• **Data**:
========

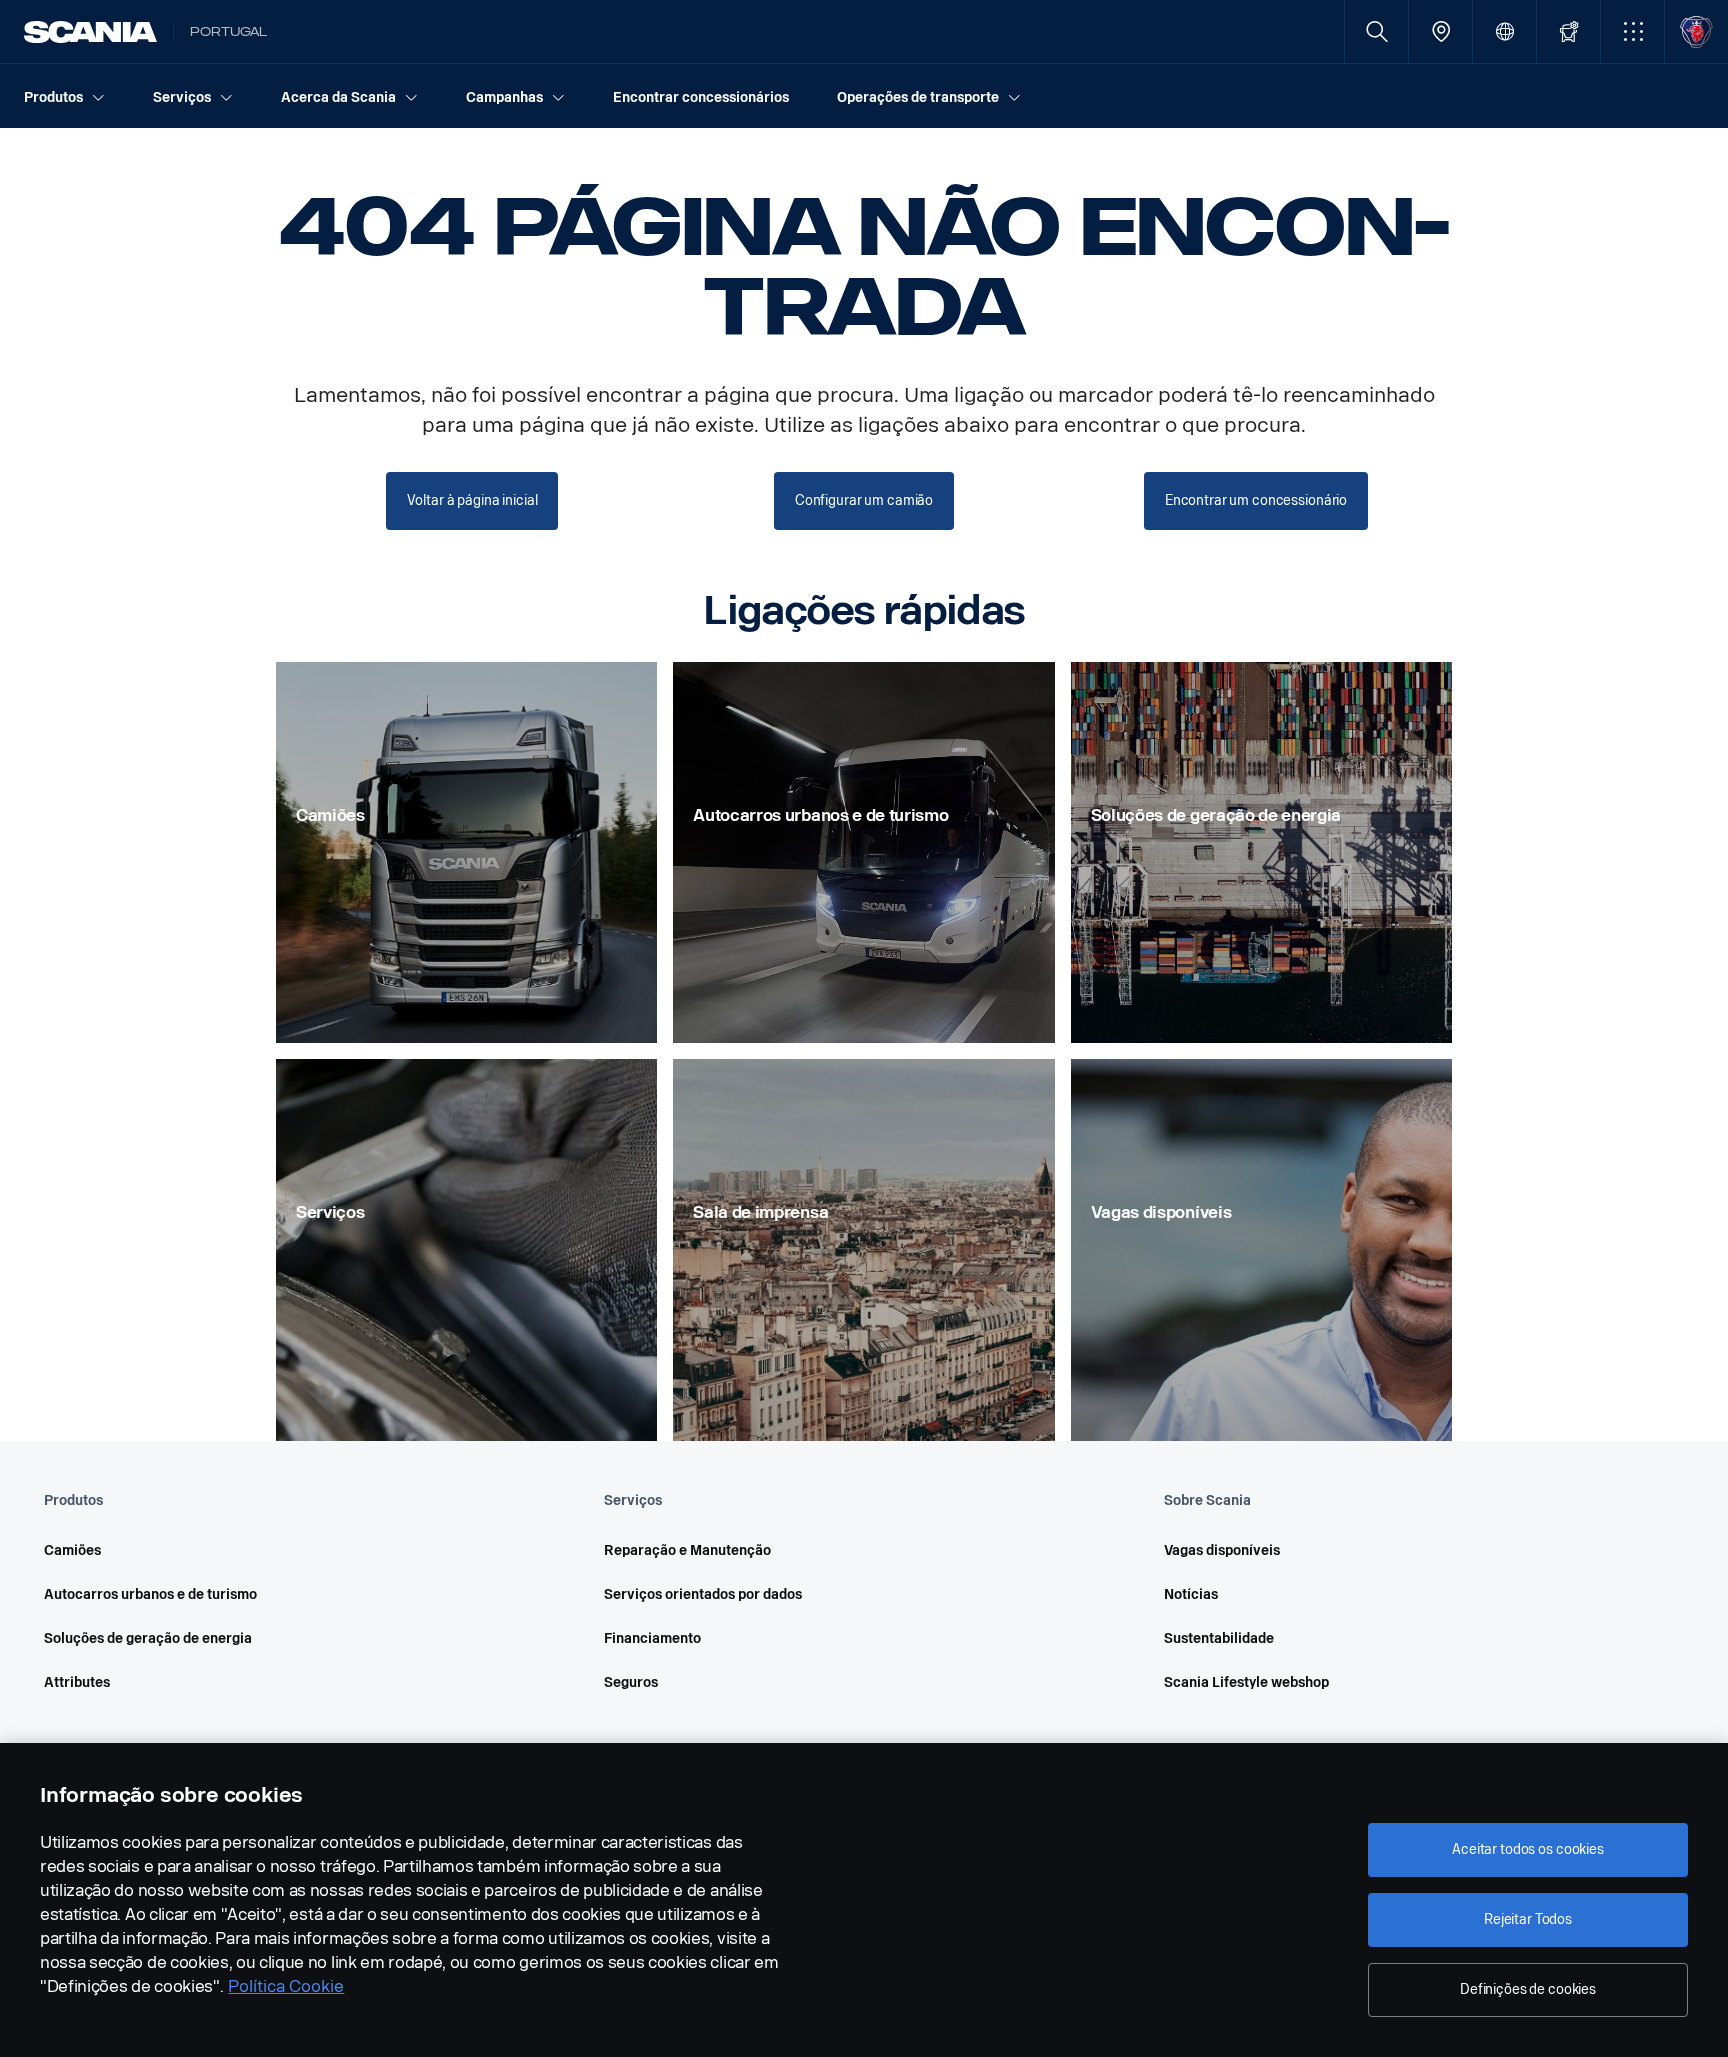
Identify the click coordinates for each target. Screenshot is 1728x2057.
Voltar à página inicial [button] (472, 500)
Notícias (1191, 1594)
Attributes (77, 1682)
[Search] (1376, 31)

========

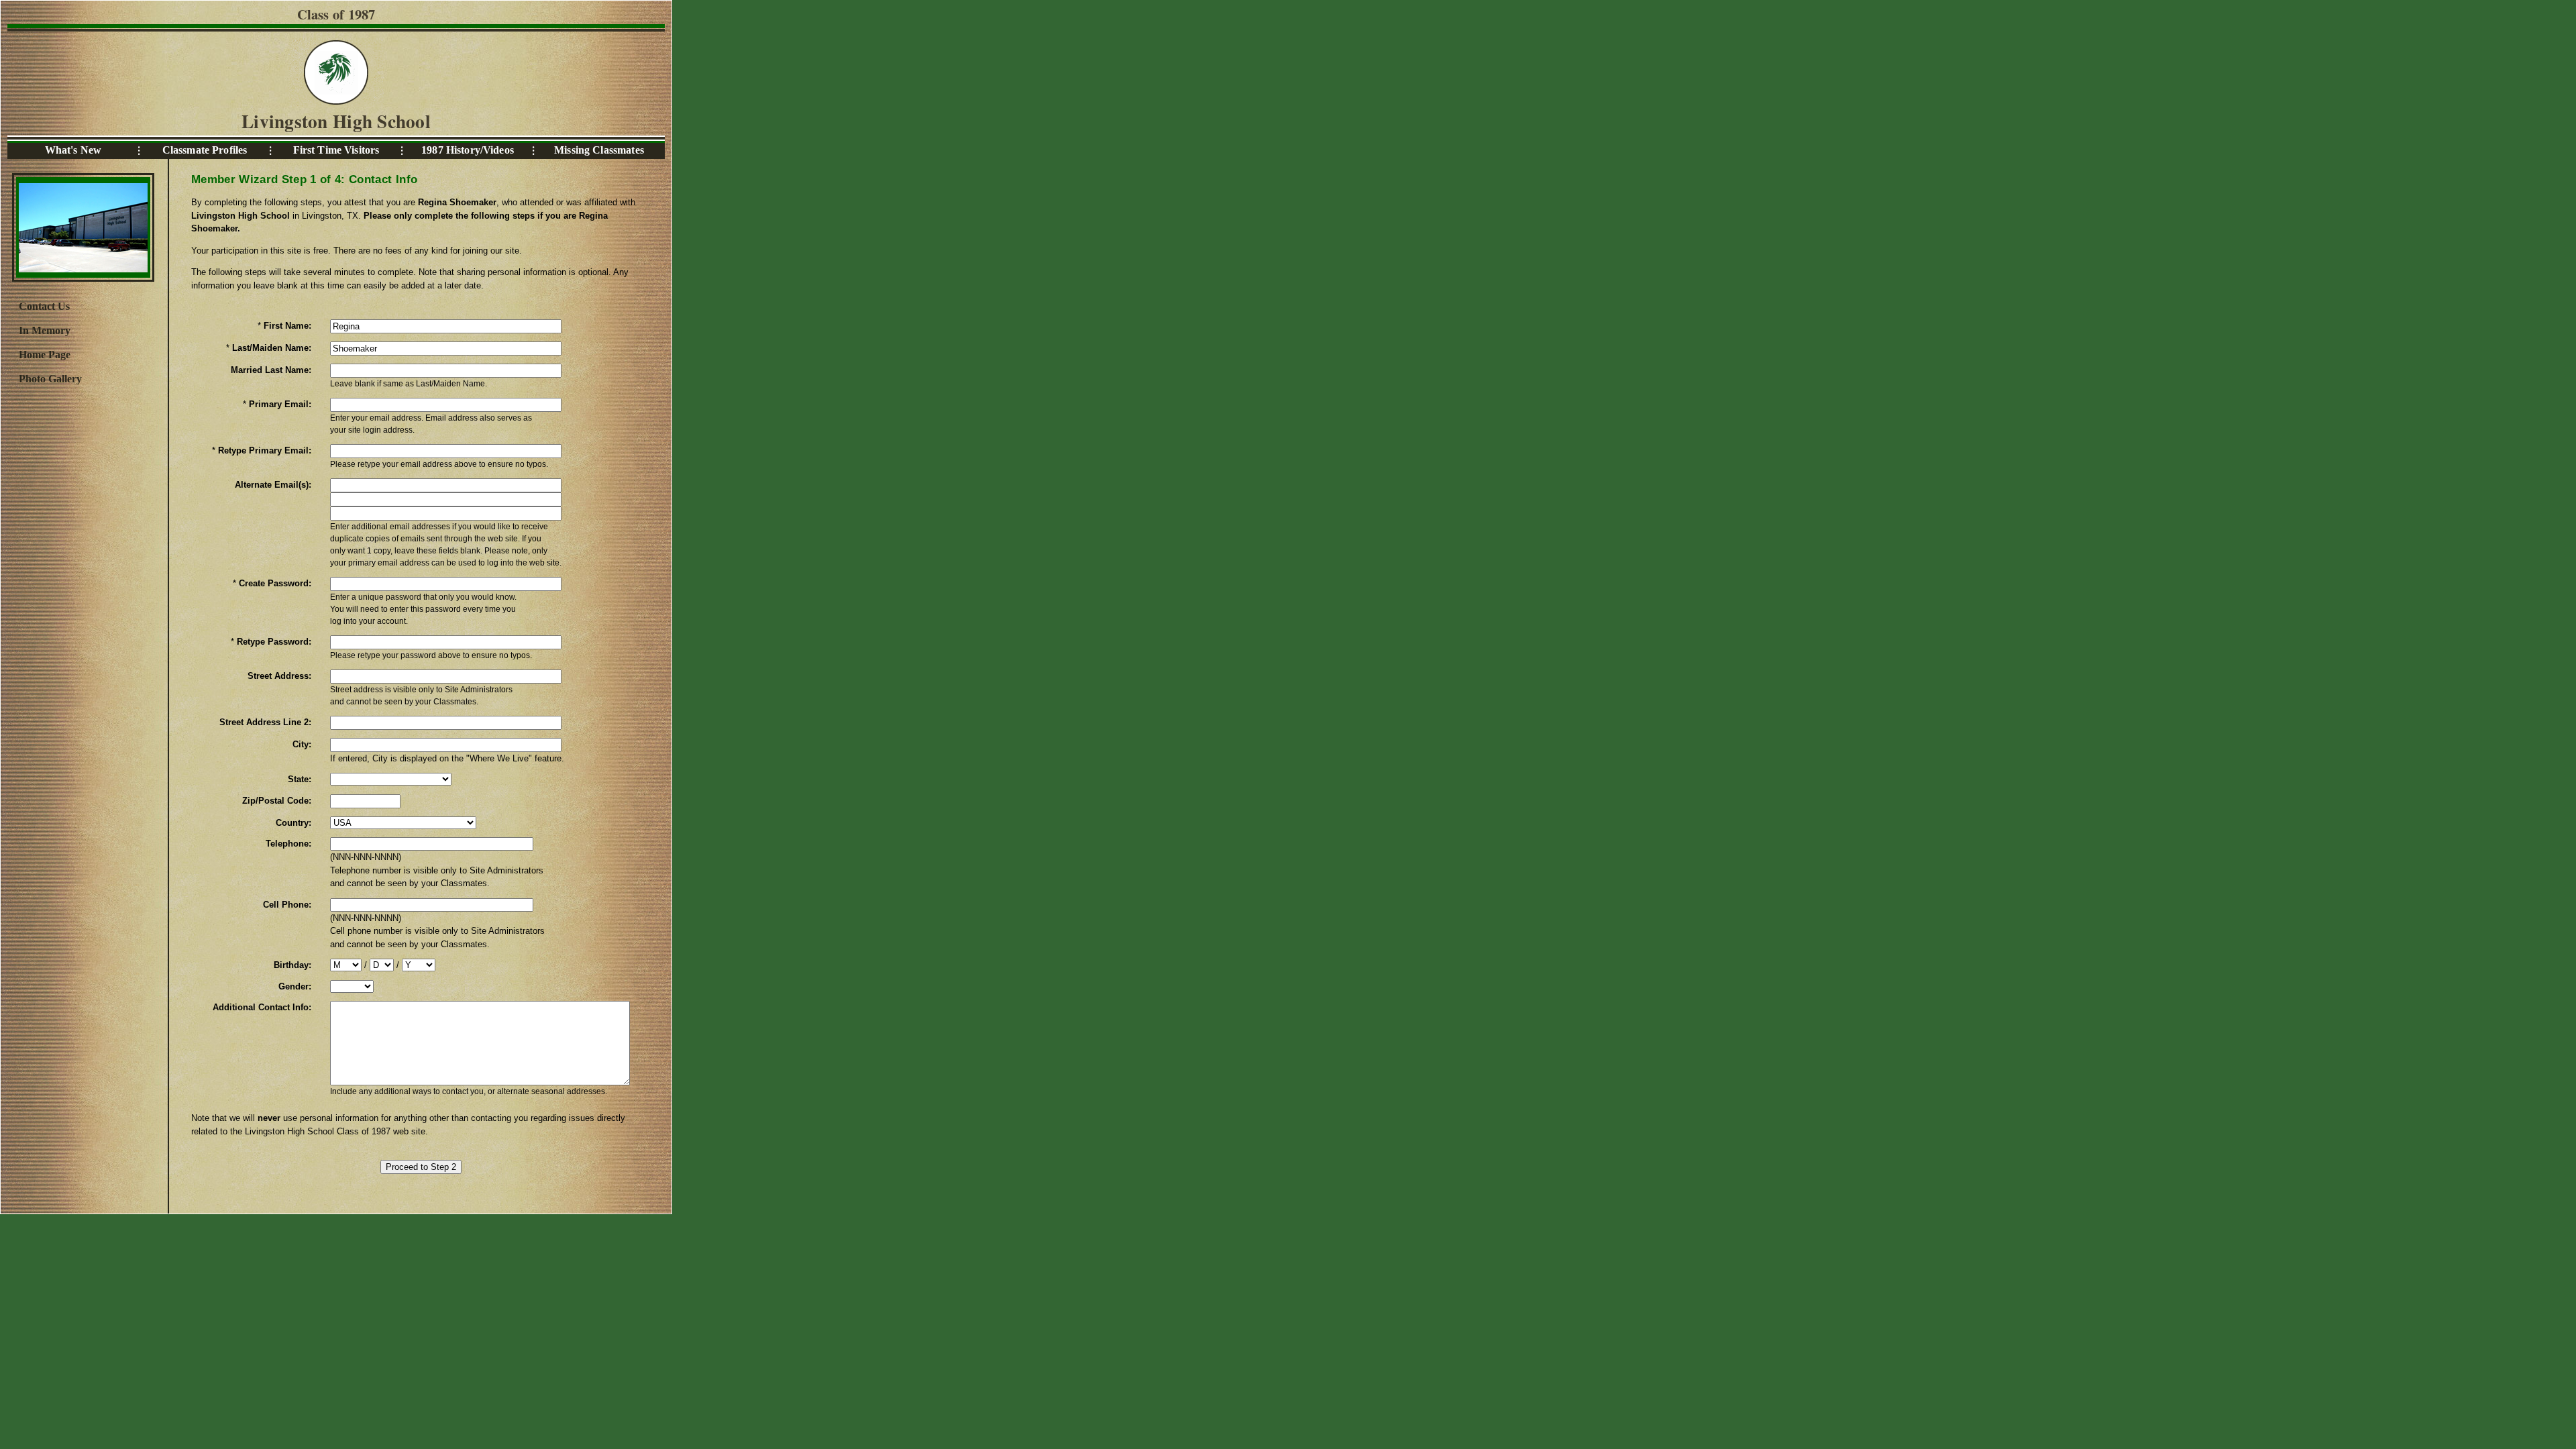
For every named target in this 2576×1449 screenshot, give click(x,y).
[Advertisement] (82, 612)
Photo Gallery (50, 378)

========

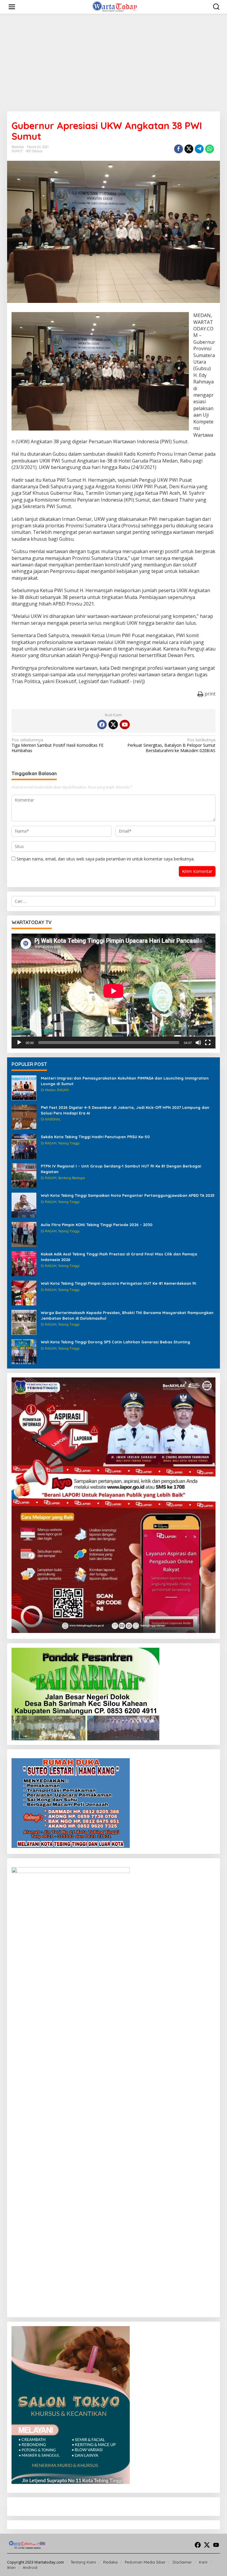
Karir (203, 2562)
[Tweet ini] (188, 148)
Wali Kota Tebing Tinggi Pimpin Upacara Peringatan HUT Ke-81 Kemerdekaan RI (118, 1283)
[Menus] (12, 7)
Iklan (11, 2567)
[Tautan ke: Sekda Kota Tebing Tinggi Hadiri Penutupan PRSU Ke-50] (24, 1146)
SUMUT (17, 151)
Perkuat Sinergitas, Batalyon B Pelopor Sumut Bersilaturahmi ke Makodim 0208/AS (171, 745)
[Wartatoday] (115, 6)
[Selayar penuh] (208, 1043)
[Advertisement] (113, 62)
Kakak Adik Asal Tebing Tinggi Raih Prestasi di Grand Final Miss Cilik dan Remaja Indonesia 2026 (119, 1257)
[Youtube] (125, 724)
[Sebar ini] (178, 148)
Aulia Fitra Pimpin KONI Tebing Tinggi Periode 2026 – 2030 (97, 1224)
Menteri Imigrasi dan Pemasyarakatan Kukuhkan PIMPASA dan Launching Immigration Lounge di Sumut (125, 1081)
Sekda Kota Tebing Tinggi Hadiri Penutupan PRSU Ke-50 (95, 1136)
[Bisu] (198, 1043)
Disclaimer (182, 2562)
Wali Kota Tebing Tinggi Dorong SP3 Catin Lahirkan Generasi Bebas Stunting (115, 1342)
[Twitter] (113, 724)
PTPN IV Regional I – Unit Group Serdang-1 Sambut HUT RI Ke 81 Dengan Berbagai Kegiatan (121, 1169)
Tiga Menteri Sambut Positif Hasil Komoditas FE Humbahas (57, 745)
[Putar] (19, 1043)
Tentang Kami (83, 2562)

========

• **About this exercise**: There is a run of lines above from the one with "Identify the click" to the one with "[Search] (1376, 31)"; print exactly that run, both ends included, and nothing else.

• **Solution for this exercise**:
Identify the click coordinates for each target. Screenshot is 1728x2057.
Voltar à página inicial [button] (472, 500)
Notícias (1191, 1594)
Attributes (77, 1682)
[Search] (1376, 31)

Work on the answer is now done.